I raise my head from the page, turning to look out into the garden through the open half of the stable door, and there, in the dappled shade of the lemon tree, is my husband with our three treasures. The truffles. Our triplets. My little tribe.

I imagine that maybe Tallulah couldn’t decide whom she wanted to play with the most, so she brought both beloved brothers along. Of course, being children and not remote-controlled fantasies, they came with their own distinct and perfect personalities.

Sometimes when my little girl gazes at us with her penetrating, curious stare, raising her right eyebrow in amusement, my mother goes quite cold, because it is my father’s gaze. Other days, I watch Tallulah clanking down the road wearing a green velvet ball gown, pink hat and Pnina’s green Manolo Blahnik stilettos. Then I think, dear God, I’ve given birth to my sister, all glamorous and stylish.

And sometimes, when Gidon Greg, my big boy, shrieks with excitement, wriggles with joy, laughs for no apparent reason, gets lost in a reverie listening to Pachelbel’s Canon while studying dinosaur books, when he invites me into the fantasy world where he spends so much time, a world inhabited by dragons and fantasy ‘brothers’, he reminds me of the glorious magnificence of his late uncle’s craziness, the much-missed, much-loved Greg.

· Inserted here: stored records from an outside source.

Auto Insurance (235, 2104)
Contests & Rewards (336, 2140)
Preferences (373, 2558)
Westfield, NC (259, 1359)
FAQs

The littlest baby, Samuel Jacob, the last one to come out of my tummy, is dark and brooding. Quite an eccentric little magnet, he seems to provoke adoration from the most unlikely sources. His hair is coiled into black spirals like the night sky in Van Gogh’s Starry Night. He has a wicked sense of humour, and his black eyes have the same gentle allure as his father’s.

I’ve come to think that we reincarnate in the lives of our children. We, or aspects of each of us, are carried through time on this earth in our children and our children’s children. Mind you, they are who they are today, but they may change completely by next week. However, I doubt that they will ever be anything other than perfect.

What delights and astonishes me is that we don’t merely live to tell the tale. We live to watch movies, gossip with girlfriends, spend mornings gardening and afternoons gazing out at the ocean as white sails cruise languidly by. We live to love and laugh and cry and reproduce and read and write and make love and eat popcorn and drink green tea and sit as families around Georgian dining-room tables. To light candles and thank whatever gods may be out there for our unconquerable souls, and to bask in the great glow of faith.